Since two years ago, I also made a habit of writing a reflective blog post on my birthday. It started after I fell down the rabbit hole of depression. Two years ago, I wasn’t formally diagnosed but I know that something’s go wrong with my system. It wasn’t about quarter life crisis, it was about something deeper, much more painful and confusing than quarter life crisis. When I first wrote this birthday blog two years ago, I was unmistakably depressed , a year ago I was content though I still feel the black dog of depression looming in the background. And I was right, months after I moved to Boston just a month after my birthday, I fell into another relapse – my second depression relapse which leads into my first and hopefully last suicide attempt.
Many things happened in a span of one year from 2018 to 2019,
I went back for a while to Indonesia and travelled to Yogyakarta. At that time, I thought I was fine and happy. But I was still anxious, irritable, painfully and silently suffering while I watched the love of my life withered away in grief.
I lost the love of my life and went through an incredibly hard time. My academic life was suffering, I skipped most of my classes, I almost failed two classes and unable to graduate, I loathed myself and the world, and I felt like my pain will never end.
I was then hospitalized in a psychiatric hospital for three days after my suicide attempt. After that, I began seeing psychologist and taking my antidepressant medication again. I was determined to never ever ever again go back to the psychiatric hospital where I feel so dehumanized.
After months of struggling and self-loathing because again and again I didn’t give my best shot, I finally got my Master’s Degree in Emerging Media Studies from Boston University.
I went to my first and hopefully not my last Pride parade and I felt incredibly joyful.
I began enjoying Boston in the Spring and Summer, biking around the city, going to the gym, hanging out with my friends. I’ve made up my mind that after my school year is done, I will come back to Jakarta because more than anything, I need my friends and family, and my better half though she’s no longer with me.
I fulfilled my long life dream: to the see the fireworks on the 4th of July. Ten years ago I didn’t have the chance to celebrate the 4th of July and I promised myself that one day I’ll be back to Land of the Free and Home of the Brave to celebrate the 4th of July. Thank you for being my second home and being the place where I discovered myself once more.

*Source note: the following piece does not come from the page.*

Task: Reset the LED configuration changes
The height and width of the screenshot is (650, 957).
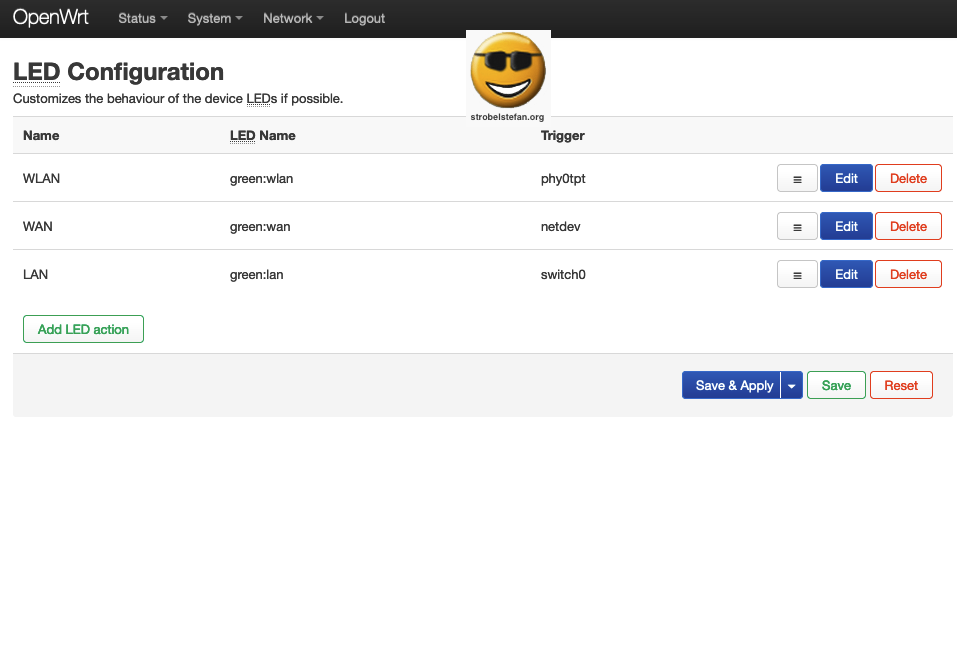Action: point(901,386)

One day before I arrived in Jakarta, my oldest sister sent me a lengthy WhatsApp message telling me that I need to ‘get my shit together’. She said this to me two years ago and I broke down crying, hating her, hating the world for expecting too much of me. This time, I just smiled because I know that I’ve been so loved – so, so loved by everyone and I can’t see it because a lump of black cloud keep following me around and a voice in the back of my head keep telling me that I’m not worthy of love, life, or anything really. My sister told me that she doesn’t want me to waste away my life feeling sad and troubled, not realizing and never living my full potential. I was given the privilege of freedom, love, and knowledges and I won’t deny that I have indeed been wasting it feeling sad and down.
“You can’t get away from yourself by moving from one place to another.”Ernest Hemingway
There and Back Again
If you read my previous blogs, you might’ve know that one of the cause of my depression was because I failed my first LPDP attempt. But then I got it anyway and I went to Boston and I was still sad and I was still hating myself. I thought it was Jakarta who caused all of these unhappiness, sadness, and pain. But yeah, not surprisingly, it’s not. It was within me all the time – the anxiety and depression, it follows me although I’ve tried to run away to the other part of the world, to a city so calm it feels like a dead city after the sun went down.

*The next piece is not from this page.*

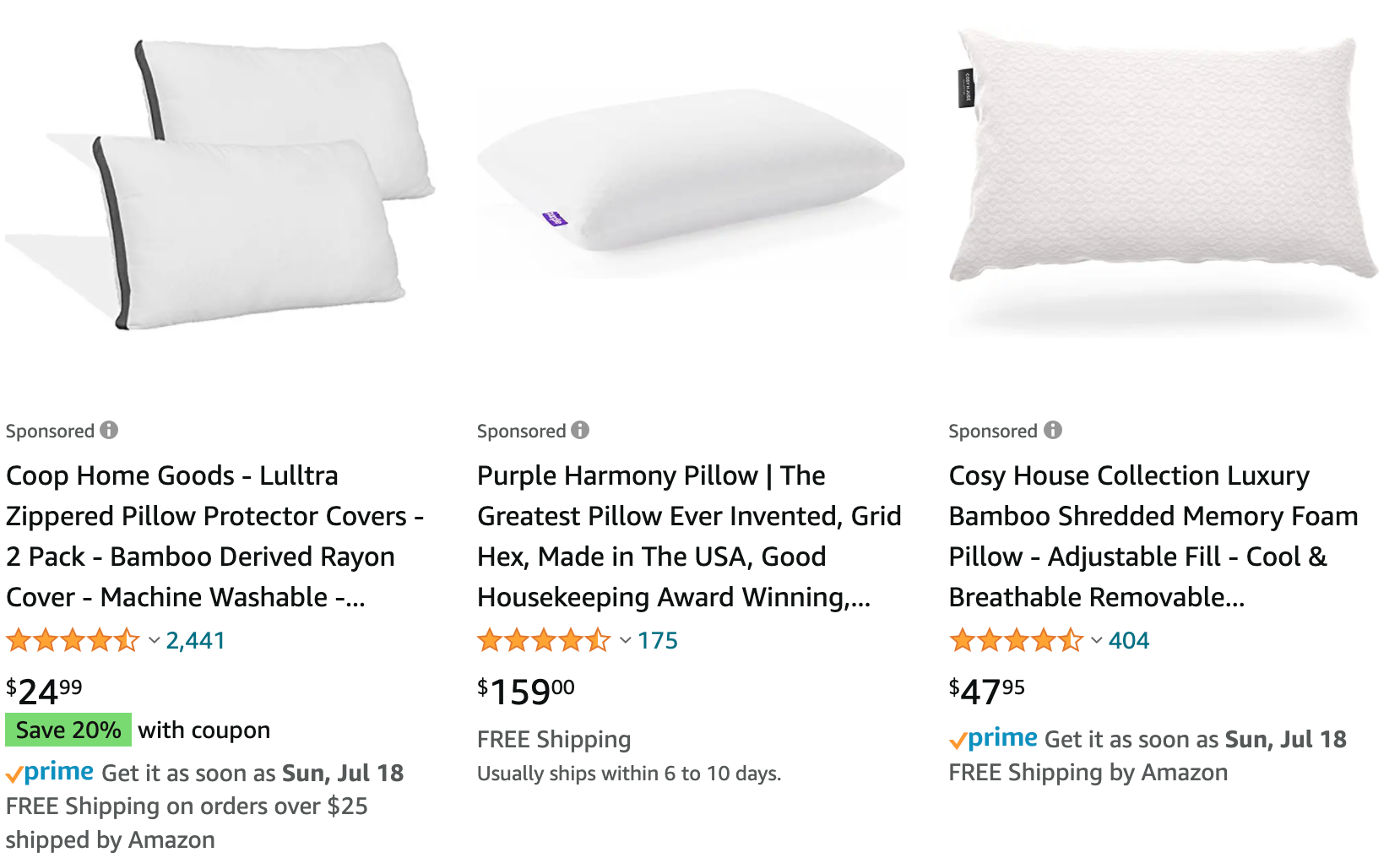View the 404 customer reviews
This screenshot has width=1400, height=858.
tap(1129, 640)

I can say that I’m happy now, not content, not enough, but happy – filled with hope and enthusiasm. I can feel the old enthusiastic, naive, optimistic, babbling fool me resurfacing to the top. I can finally see the light at the end of the tunnel, the sun that hovers above the ocean, I began to enjoy the small things in life again.
One of the biggest thing that I learned this year was that I was inherently a feeler – I feel too deeply about everything and it causes my unhappiness, but, it also causes my utmost joy and happiness. I don’t want to not feel anymore, I don’t want to be chill or cool, I will never ever be chill and cool. This is who I am, I am unapologetically filled with fire and passion and an endless yearning to live life to the fullest. I will cry with the world and I will laugh with the world, and maybe just maybe with my passion I can make the world just a slightly better place.
“You might belong in Gryffindor, Where dwell the brave at heart, Their daring, nerve and chivalry. Set Gryffindors apart.”